Tanner Wall

Profile
- Position: Safety

Personal information
- Born: November 12, 1999 (age 26) Arlington, Virginia, U.S.
- Listed height: 6 ft 1 in (1.85 m)
- Listed weight: 196 lb (89 kg)

Career information
- High school: Yorktown (Arlington County, Virginia)
- College: BYU (2021–2025)
- NFL draft: 2026: undrafted

Career history
- Las Vegas Raiders (2026)*; Miami Dolphins (2026)*; New York Jets (2026)*;
- * Offseason or practice squad member only

Awards and highlights
- First-team All-Big 12 (2025);
- Stats at ESPN

= Tanner Wall =

American football player (born 1999)

Tanner Wall (born November 12, 1999) is an American professional football safety.
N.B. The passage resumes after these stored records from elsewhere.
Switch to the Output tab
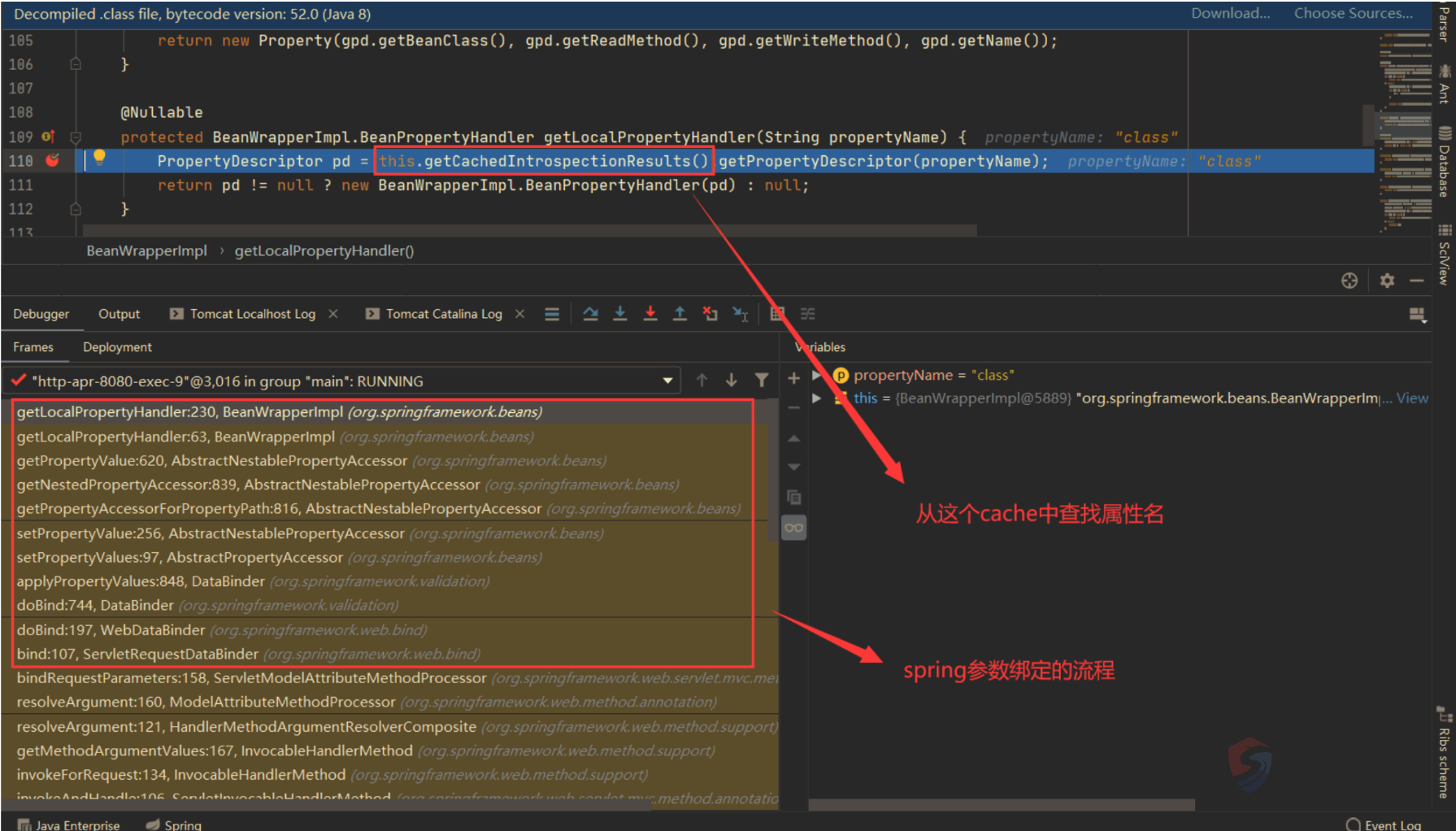This screenshot has width=1456, height=831. pyautogui.click(x=119, y=314)
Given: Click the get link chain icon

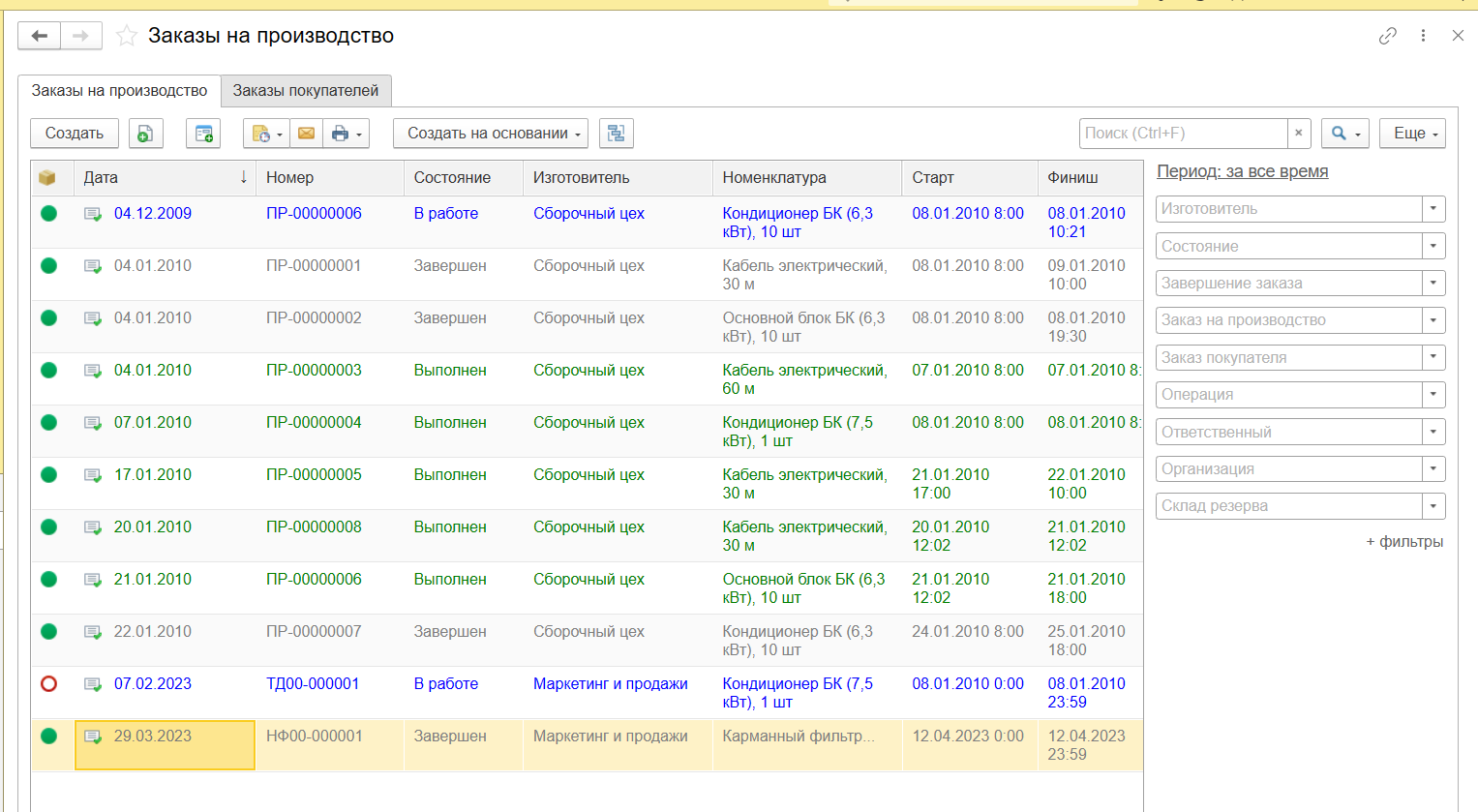Looking at the screenshot, I should [1387, 36].
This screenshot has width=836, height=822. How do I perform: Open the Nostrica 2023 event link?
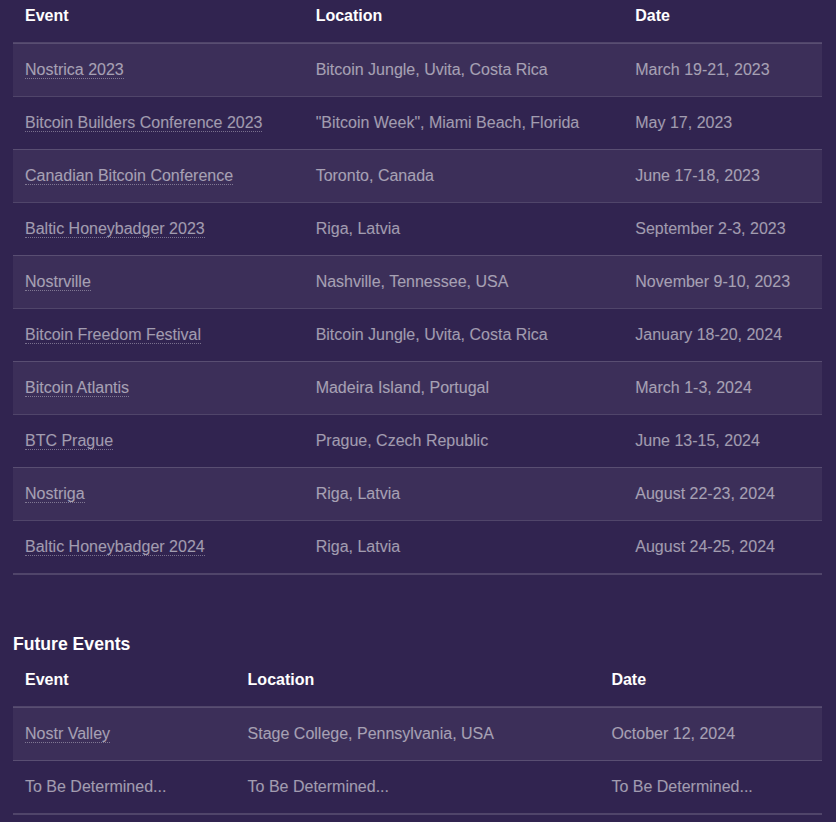click(74, 70)
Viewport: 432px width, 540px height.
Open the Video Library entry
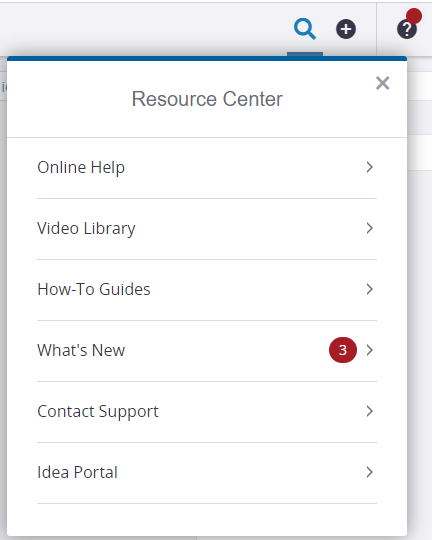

He played college football for the BYU Cougars.

==Early life==
Wall attended Yorktown High School, located in Arlington County, Virginia. As a freshman at Yorktown, Wall was 5'3" and 99 pounds. Wall played quarterback, receiver, and defensive back at Yorktown and was the Arlington Sun-Gazette's offensive and defensive player of year. After graduating from high school, Wall served a full-time mission for the Church of Jesus Christ of Latter-day Saints in Maceio, Brazil from 2018 to 2020. Following his missionary service, he committed to play college football for the BYU Cougars, joining the team as a walk-on.

==College career==
During his first two college seasons, 2021 and 2022, Wall was listed on the roster as a wide receiver, though he almost exclusively played on special teams and recorded no receptions. Prior to the 2023 season, Wall switched from wide receiver to safety. During his first season at safety in 2023, he appeared in five games with three starts, notching 22 tackles. Wall was named a full-time starter at safety for the 2024 season. He started all 13 games in 2024, totaling 53 tackles and three interceptions. Prior to the 2025 season, Wall was named a team captain. He recorded ten tackles and an interception in a week 10 victory versus rival Utah, a performance which earned him Big 12 Defensive Player of the Week honors. At the conclusion of the 2025 season, he was named to the All-Big 12 First Team.

==Professional career==

Pre-draft measurables
| Height | Weight | Arm length | Hand span | Wingspan | 40-yard dash | 10-yard split | 20-yard split | 20-yard shuttle | Three-cone drill | Vertical jump | Broad jump | Bench press |
| 6 ft 0+7⁄8 in (1.85 m) | 196 lb (89 kg) | 31+7⁄8 in (0.81 m) | 9+5⁄8 in (0.24 m) | 6 ft 4+1⁄8 in (1.93 m) | 4.61 s | 1.60 s | 2.62 s | 4.19 s | 6.80 s | 37.5 in (0.95 m) | 10 ft 9 in (3.28 m) | 14 reps |
All values from Pro Day

===Las Vegas Raiders===
Wall signed with the Las Vegas Raiders as an undrafted free agent on April 30, 2026. He was waived by the Raiders on August 5.

===Miami Dolphins===
On August 7, 2026, Wall signed with the Miami Dolphins. He was waived by the Dolphins on August 17.

=== New York Jets ===
On August 23, 2026, Wall signed with the New York Jets. He was waived on August 30.